WHAT THE TASK ASKS » When you transcribe the entries, reproduce every character and exclude the images.

Stored items
#####
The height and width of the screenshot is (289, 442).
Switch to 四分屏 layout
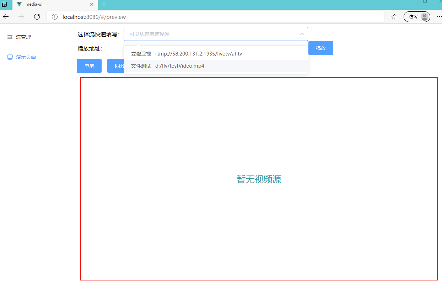pos(116,66)
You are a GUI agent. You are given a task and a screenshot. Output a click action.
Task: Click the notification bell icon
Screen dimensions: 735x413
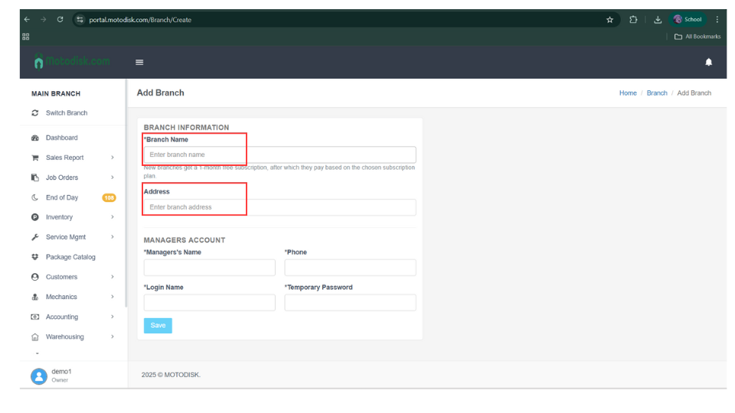pyautogui.click(x=708, y=63)
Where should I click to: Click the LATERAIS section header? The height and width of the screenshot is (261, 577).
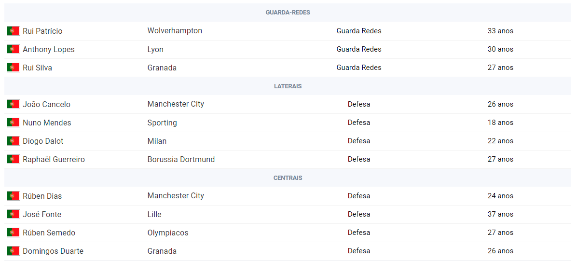(288, 86)
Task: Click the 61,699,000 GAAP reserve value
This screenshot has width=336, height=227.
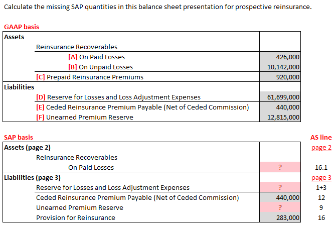Action: tap(280, 97)
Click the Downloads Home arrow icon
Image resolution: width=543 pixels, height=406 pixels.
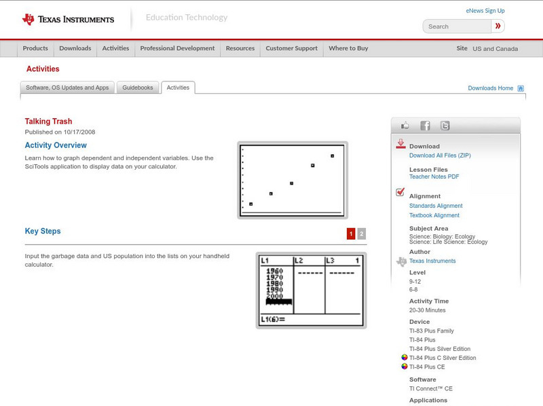click(520, 88)
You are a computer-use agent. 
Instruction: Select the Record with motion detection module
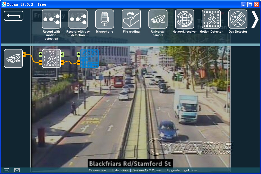51,19
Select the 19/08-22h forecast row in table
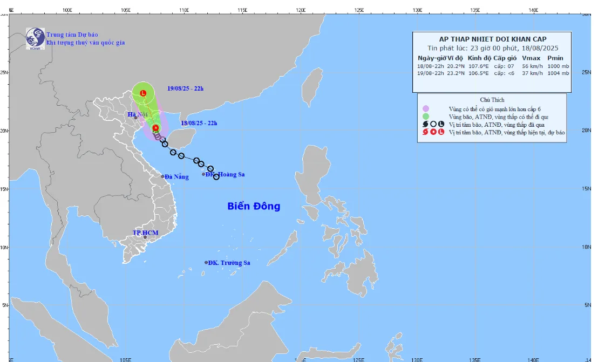The image size is (598, 362). pyautogui.click(x=493, y=73)
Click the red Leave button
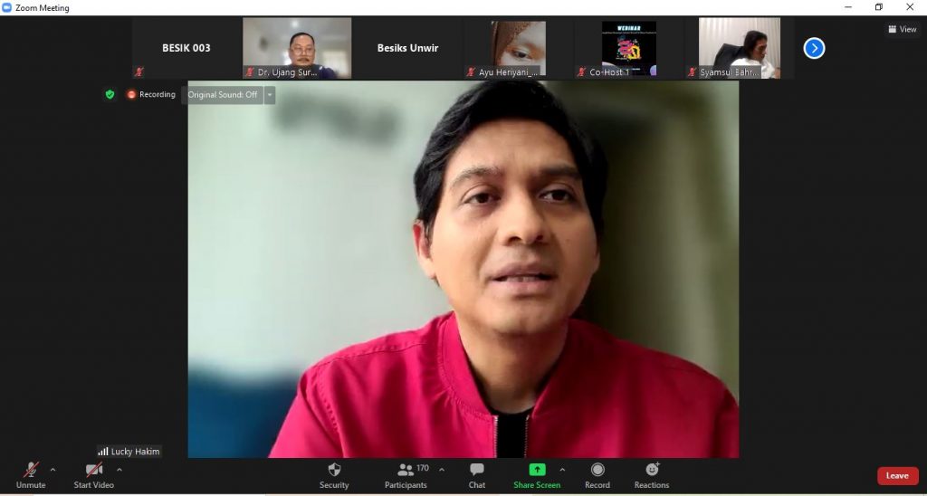The height and width of the screenshot is (496, 927). pos(897,476)
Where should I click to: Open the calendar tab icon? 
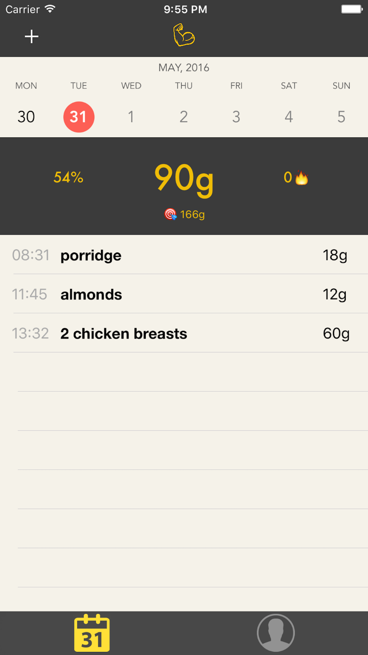tap(92, 633)
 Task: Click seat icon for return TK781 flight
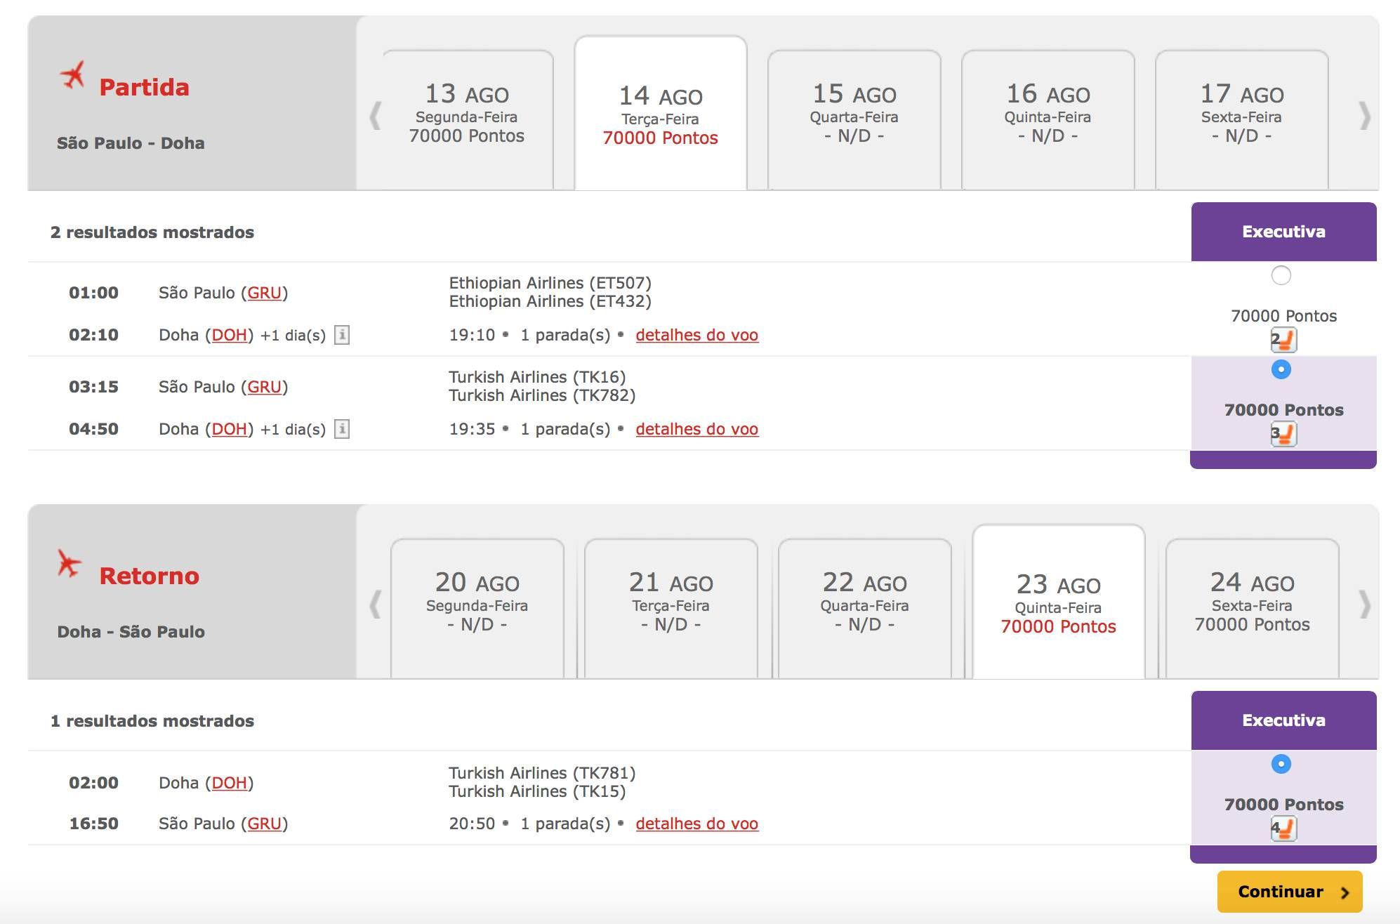[1283, 829]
#####
YOUR SOLUTION »
The height and width of the screenshot is (289, 442).
Switch to 四分屏 layout
pos(116,66)
You are a GUI agent. You are given a task and a screenshot. Output a click action.
Task: Click the notification bell icon
Screen dimensions: 735x413
pyautogui.click(x=708, y=63)
Where should I click to: Click the LATERAIS section header? The height and width of the screenshot is (261, 577).
(288, 86)
Task: Click the 61,699,000 GAAP reserve value
This screenshot has width=336, height=227.
Action: tap(280, 97)
Click the Downloads Home arrow icon
Image resolution: width=543 pixels, height=406 pixels.
click(520, 88)
You are a computer-use agent. 
Instruction: Select the Record with motion detection module
51,19
Select the 19/08-22h forecast row in table
The image size is (598, 362). pyautogui.click(x=493, y=73)
Click the red Leave button
The height and width of the screenshot is (496, 927). pos(897,476)
Where should I click to: Open the calendar tab icon? 
tap(92, 633)
 Task: Click seat icon for return TK781 flight
[1283, 829]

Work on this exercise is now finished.